For the ‘dummy’ application, here is the code I was trying. I was adjusting the MAX_NUM_THREADS_PER_BLOCK. The NUM_BLOCKS_PER_SM formula tries to calculate the optimal number of blocks to multiply by the number of SMs in order to ‘fill’ the GPU.

So maybe this is more of an ‘art’ than a ‘science’ and filling the GPU gets you close and you just have to tweak from there?

%%writefile TestProg.cu
#include <iostream>
#include "cuda_fp16.h"
using namespace std;

#define MAX_NUM_THREADS_PER_BLOCK 128
#define NUM_OF_BLOCKS_T4 40
#define MAX_THREADS_PER_SM_T4 1024
#define NUM_BLOCKS_PER_SM (NUM_OF_BLOCKS_T4 * MAX_THREADS_PER_SM_T4) / MAX_NUM_THREADS_PER_BLOCK
#define gpuErrorCheck(ans) { gpuAssert((ans), __FILE__, __LINE__); }
inline void gpuAssert(cudaError_t code, const char *file, int line, bool abort=true)
{
   if (code != cudaSuccess)
   {
      fprintf(stderr,"GPUassert: %s %s %d\n", cudaGetErrorString(code), file, line);
      if (abort) exit(code);
   }
}
struct foo
{
  int num;
  half2 *y = NULL;
  half2 *m = NULL;
  half2 *x = NULL;
  half2 *b = NULL;
  foo (int num) : num(num)
  {
    cudaMallocManaged(&y, sizeof(half2) * num);
    cudaMallocManaged(&m, sizeof(half2) * num);
    cudaMallocManaged(&x, sizeof(half2) * num);
    cudaMallocManaged(&b, sizeof(half2) * num);
    for (int i = 0; i < num; i++)
    {
      y[i] = __float2half2_rn(2.0f);
      m[i] = __float2half2_rn(2.0f);
      x[i] = __float2half2_rn(2.0f);
      b[i]  = __float2half2_rn(2.0f);
    }
    int deviceId;
    cudaGetDevice(&deviceId);
    cudaMemPrefetchAsync(y, sizeof(half2) * num, deviceId);
    cudaMemPrefetchAsync(m, sizeof(half2) * num, deviceId);
    cudaMemPrefetchAsync(x, sizeof(half2) * num, deviceId);
    cudaMemPrefetchAsync(b, sizeof(half2) * num, deviceId);
  }
  __device__ inline void bar()
  {
    int index = blockIdx.x * blockDim.x + threadIdx.x;
    int stride = blockDim.x * gridDim.x;
    for (int i = index; i < num; i += stride)
    {
      y[i] = m[i]*x[i] + b[i];
      y[i] = m[i]*x[i] + b[i];
      y[i] = m[i]*x[i] + b[i];
      y[i] = m[i]*x[i] + b[i];
      y[i] = m[i]*x[i] + b[i];
      y[i] = m[i]*x[i] + b[i];
      y[i] = m[i]*x[i] + b[i];
      y[i] = m[i]*x[i] + b[i];
      y[i] = m[i]*x[i] + b[i];
    }
  }
};
__global__ void run(foo foos, int num)
{
  foos.bar();
}
int main ()
{
  int num = 1024 * 1024;
  foo *foos = NULL;
  cudaMallocManaged(&foos, sizeof(foo));
  new (foos) foo(num);
  int deviceId;
  cudaGetDevice(&deviceId);
  cudaMemPrefetchAsync(foos, sizeof(foo), deviceId);
  gpuErrorCheck(cudaPeekAtLastError());
  gpuErrorCheck(cudaDeviceSynchronize());
  //int numberOfBlocks = (num + MAX_NUM_THREADS_PER_BLOCK - 1) / MAX_NUM_THREADS_PER_BLOCK;
  int numSMs;
  cudaDeviceGetAttribute(&numSMs, cudaDevAttrMultiProcessorCount, deviceId);
  printf("num SMs %i \n", numSMs);
  int numberOfBlocks = numSMs * NUM_BLOCKS_PER_SM;
  run<<<numberOfBlocks, MAX_NUM_THREADS_PER_BLOCK>>>(*foos, num);
  gpuErrorCheck(cudaPeekAtLastError());
  gpuErrorCheck(cudaDeviceSynchronize());
  run<<<numberOfBlocks, MAX_NUM_THREADS_PER_BLOCK>>>(*foos, num);
  gpuErrorCheck(cudaPeekAtLastError());
  gpuErrorCheck(cudaDeviceSynchronize());
  return 0;
}

(Btw, thanks again for all your amazing support! This forum is great!)

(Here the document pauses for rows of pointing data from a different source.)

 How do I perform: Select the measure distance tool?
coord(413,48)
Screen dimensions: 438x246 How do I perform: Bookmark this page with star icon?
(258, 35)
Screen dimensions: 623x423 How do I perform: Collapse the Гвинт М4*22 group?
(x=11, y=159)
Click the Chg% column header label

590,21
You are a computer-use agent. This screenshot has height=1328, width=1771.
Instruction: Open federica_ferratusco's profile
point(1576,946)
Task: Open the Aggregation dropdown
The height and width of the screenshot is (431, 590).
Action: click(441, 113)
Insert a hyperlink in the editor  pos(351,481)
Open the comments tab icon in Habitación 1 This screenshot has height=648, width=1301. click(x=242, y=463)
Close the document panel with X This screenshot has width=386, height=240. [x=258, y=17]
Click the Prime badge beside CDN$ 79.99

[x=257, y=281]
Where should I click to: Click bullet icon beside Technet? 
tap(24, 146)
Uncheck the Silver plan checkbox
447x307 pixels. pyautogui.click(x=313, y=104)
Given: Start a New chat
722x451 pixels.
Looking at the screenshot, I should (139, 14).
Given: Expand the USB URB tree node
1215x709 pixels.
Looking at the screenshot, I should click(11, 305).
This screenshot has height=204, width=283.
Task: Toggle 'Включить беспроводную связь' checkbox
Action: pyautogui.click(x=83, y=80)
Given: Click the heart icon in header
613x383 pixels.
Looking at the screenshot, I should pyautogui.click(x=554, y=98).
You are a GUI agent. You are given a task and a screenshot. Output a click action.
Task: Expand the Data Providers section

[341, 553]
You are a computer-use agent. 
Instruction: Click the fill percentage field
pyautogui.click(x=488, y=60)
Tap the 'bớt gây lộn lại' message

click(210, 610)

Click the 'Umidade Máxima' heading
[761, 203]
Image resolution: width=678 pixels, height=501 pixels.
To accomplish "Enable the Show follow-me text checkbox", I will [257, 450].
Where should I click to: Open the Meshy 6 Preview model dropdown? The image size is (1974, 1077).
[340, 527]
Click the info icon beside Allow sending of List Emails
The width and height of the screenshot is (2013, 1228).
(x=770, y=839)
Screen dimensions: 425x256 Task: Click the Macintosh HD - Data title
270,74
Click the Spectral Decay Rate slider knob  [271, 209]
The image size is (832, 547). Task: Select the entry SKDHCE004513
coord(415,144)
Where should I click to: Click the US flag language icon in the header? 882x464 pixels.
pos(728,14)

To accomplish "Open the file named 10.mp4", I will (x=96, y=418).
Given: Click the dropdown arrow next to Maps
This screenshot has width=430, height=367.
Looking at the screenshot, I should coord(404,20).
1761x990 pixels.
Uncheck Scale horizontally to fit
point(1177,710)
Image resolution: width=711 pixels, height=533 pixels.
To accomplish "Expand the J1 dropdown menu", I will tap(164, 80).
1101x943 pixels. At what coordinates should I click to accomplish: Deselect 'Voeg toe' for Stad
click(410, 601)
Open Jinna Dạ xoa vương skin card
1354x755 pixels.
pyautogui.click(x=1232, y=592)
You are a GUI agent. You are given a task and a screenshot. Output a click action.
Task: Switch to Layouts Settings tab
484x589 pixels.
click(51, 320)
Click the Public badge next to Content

How big are the measured differences when they are described as “slightly less” and “slightly more”?

Differences in the range ±2% should be considered non-actionable noise. Complex memory hierarchies in modern processors interacting with scheduling mechanism for the compute load produce at least this much variability especially for memory-intensive code, as it is impossible to reproduce the exact same hardware state for repeated measurements.

By default, modern processors use fast-switching dynamic clocking, so the performance for the same GPU can differ based on environmental factors such as temperature, and can also differ between two GPUs of the same model due to manufacturing tolerances in the GPU die and the sensors for power and temperature.

That code could profit, if it is guaranteed that y, m, xand b are separate non-overlapping arrays.